Definition, segments and domain
Typical definitions of coarticulation are that articulators are moving simultaneously but for different phonemes, or that phonemes overlap in time, which explicitly implicate a belief in some sort of underlying “segment” that has its physical expression in articulatory behaviour. Indeed, Liberman & Mattingly 1985 insist that some sort of discrete representation is always implied, even for those who would deny it. The classical arguments in favour of discrete underlying segments in this context have been summarized by e.g. Pisoni & Luce 1987 and Löfqvist 1990. Although many authors seem to prefer not to commit themselves nowadays on what such “segments” might be, an abstract definition of the phoneme is adequate for the moment. Coarticulation as such has been an object of study ever since Menzerath & Lacerda’s 1933 pioneer investigation of lip movement and nasal airflow, but the phenomenon had been noticed much earlier by Sweet 1877:56, 60-63, who recognized that speech sounds were momentary points “in a stream of incessant change” consisting of inevitable simultaneous transitional on and offglides between them. This remained the accepted paradigm until Joos 1948:104-108 reported different spectra for a vowel phoneme in different consonant environments, which was interpreted as evidence of coarticulation extending beyond the transitions. The Kozhevnikov & Chistovich 1965 syllable model offered an explanation for simultaneous expression of serially ordered phonemes, although subsequent reports e.g. Öhman 1966 appeared to contradict this since the domain of coarticulation was seen to extend into neighbouring syllables and indeed some investigators reported domains of several syllables.

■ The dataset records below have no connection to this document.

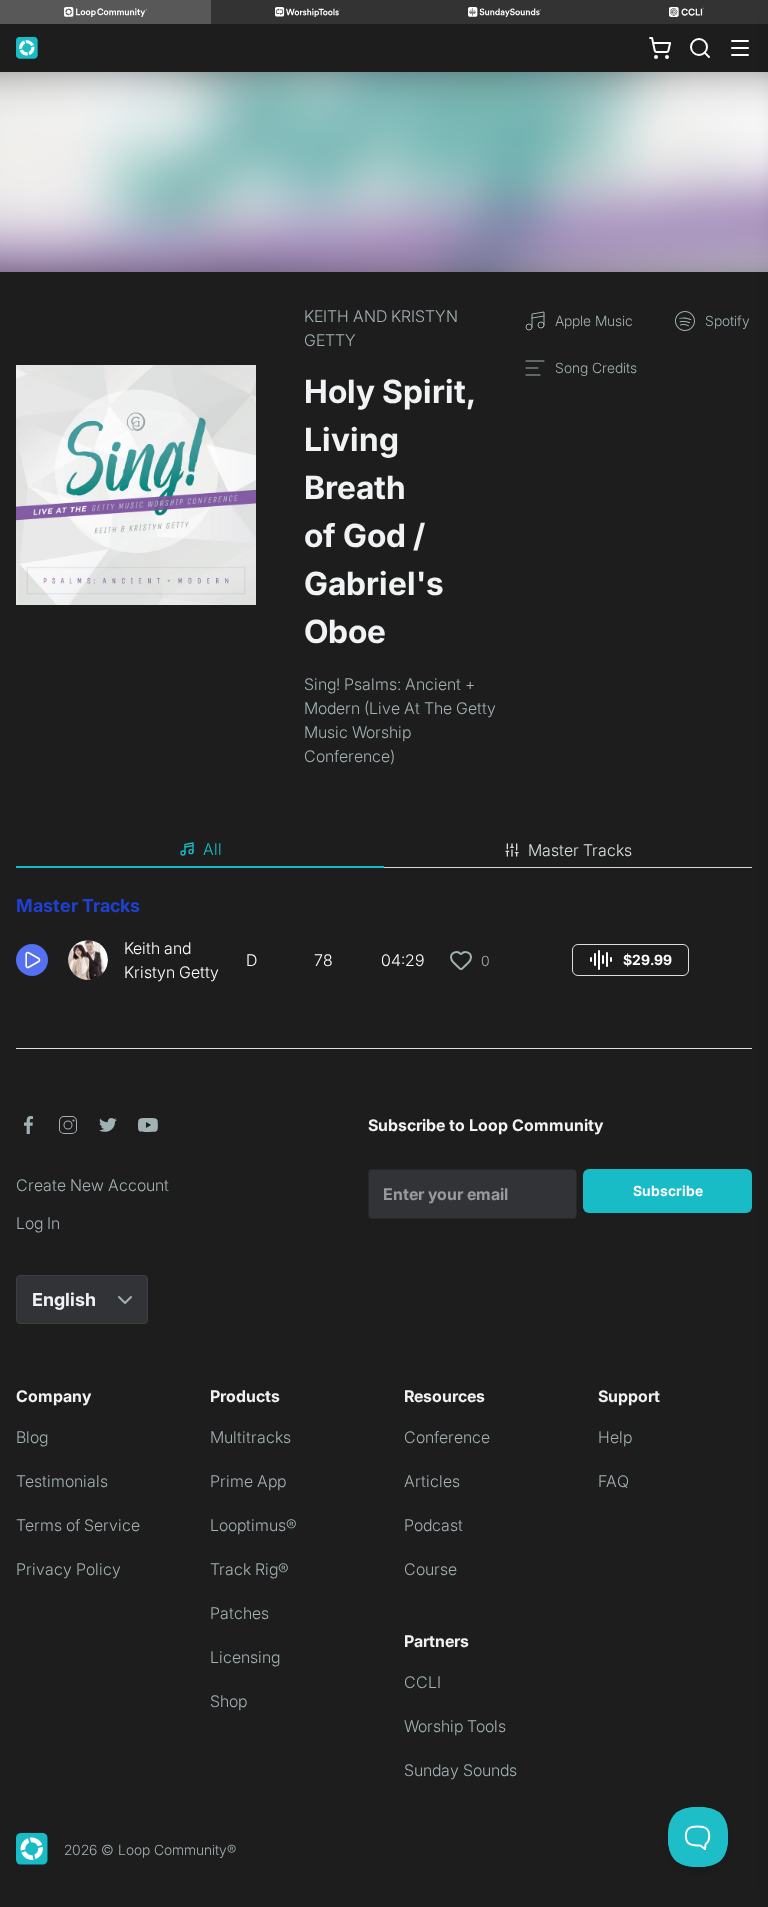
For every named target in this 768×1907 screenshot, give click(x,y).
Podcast (433, 1525)
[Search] (700, 48)
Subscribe (668, 1190)
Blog (32, 1437)
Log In (38, 1223)
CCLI (422, 1682)
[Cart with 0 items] (660, 48)
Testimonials (62, 1481)
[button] (34, 960)
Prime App (248, 1481)
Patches (239, 1613)
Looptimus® (253, 1525)
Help (615, 1437)
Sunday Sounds (460, 1770)
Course (430, 1569)
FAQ (613, 1481)
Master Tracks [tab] (580, 850)
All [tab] (212, 849)
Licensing (245, 1657)
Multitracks (250, 1437)
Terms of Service (78, 1525)
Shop (228, 1701)
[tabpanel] (384, 946)
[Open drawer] (740, 48)
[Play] (32, 960)
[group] (630, 960)
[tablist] (384, 850)
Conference (447, 1437)
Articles (432, 1481)
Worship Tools (455, 1726)
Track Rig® (249, 1569)
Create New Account (92, 1185)
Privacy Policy (68, 1569)
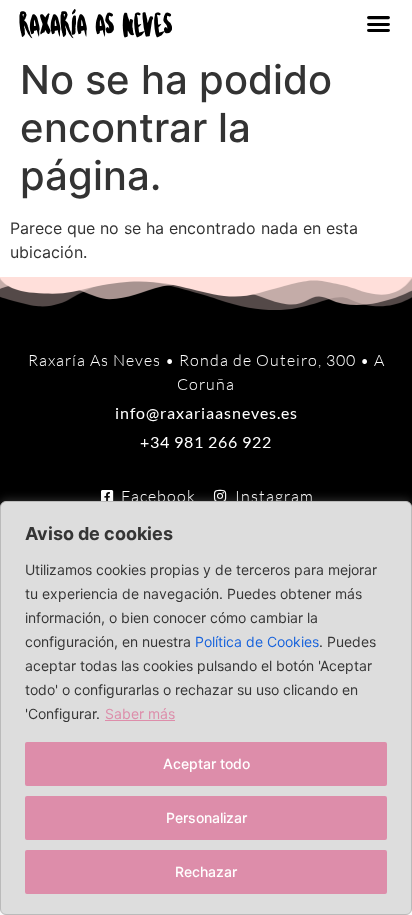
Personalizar (206, 817)
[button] (379, 24)
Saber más (140, 713)
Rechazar (206, 871)
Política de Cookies (257, 641)
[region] (206, 708)
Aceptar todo (206, 763)
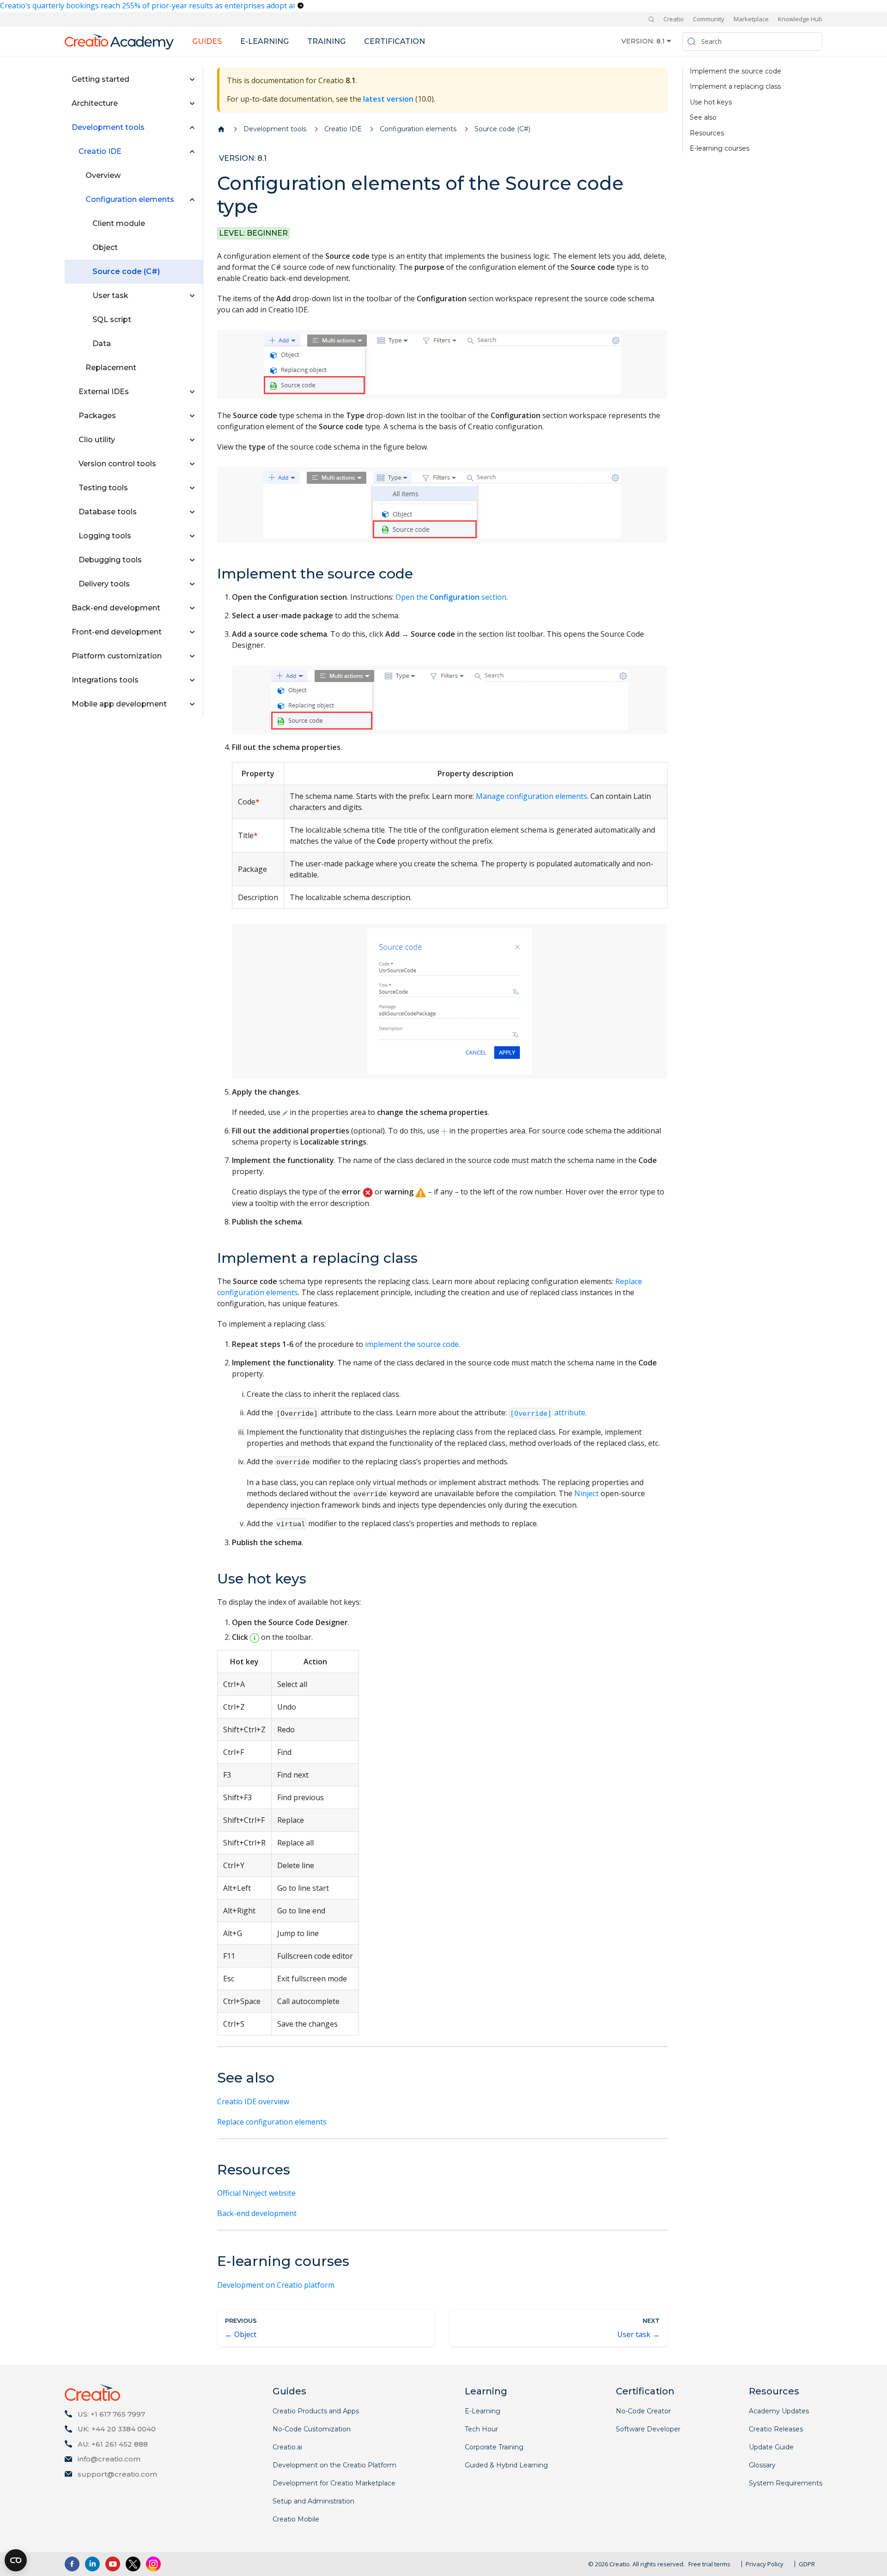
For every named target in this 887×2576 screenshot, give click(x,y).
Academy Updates (779, 2411)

Incompatible legacies of different scientific traditions have led to controversies concerning the domain of coarticulation, the relation of coarticulation to assimilation, and the nature of coarticulation itself, all epitomized in the debate between Hammarberg 1976, 1982 and Fowler 1980, 1983. Overviews of current work on coarticulation and related theoretical topics have also been given by Daniloff & Hammarberg 1973, Kent & Minifie 1977, Kent 1983 and Lindblom 1986. Models proposed for coarticulation have tended to fall into two main classes depending on whether their driving principle is coproduction or feature-spreading. But opinions also differ as to whether coarticulation is intentional and preplanned input to the speech motor system or instead the physiological consequences of subcortical control constraints and mechanical properties of the articulators themselves. Opinions differ further as to how knowledge and memory access is handled. “Look ahead” versions of models must have access to at least a major portion of the current syntagm, while subcortical models are restricted to whatever information is initially passed down about the current segment. Coarticulation research has typically been concerned with topics like how far ahead a phoneme may be initiated, how long it may be kept going, what and where its boundaries are, and in what sense simultaneous phonemes are serially ordered. All this implies that articulatory and acoustic attributes can be singled out, delimited, identified and assigned to their respective phonemes.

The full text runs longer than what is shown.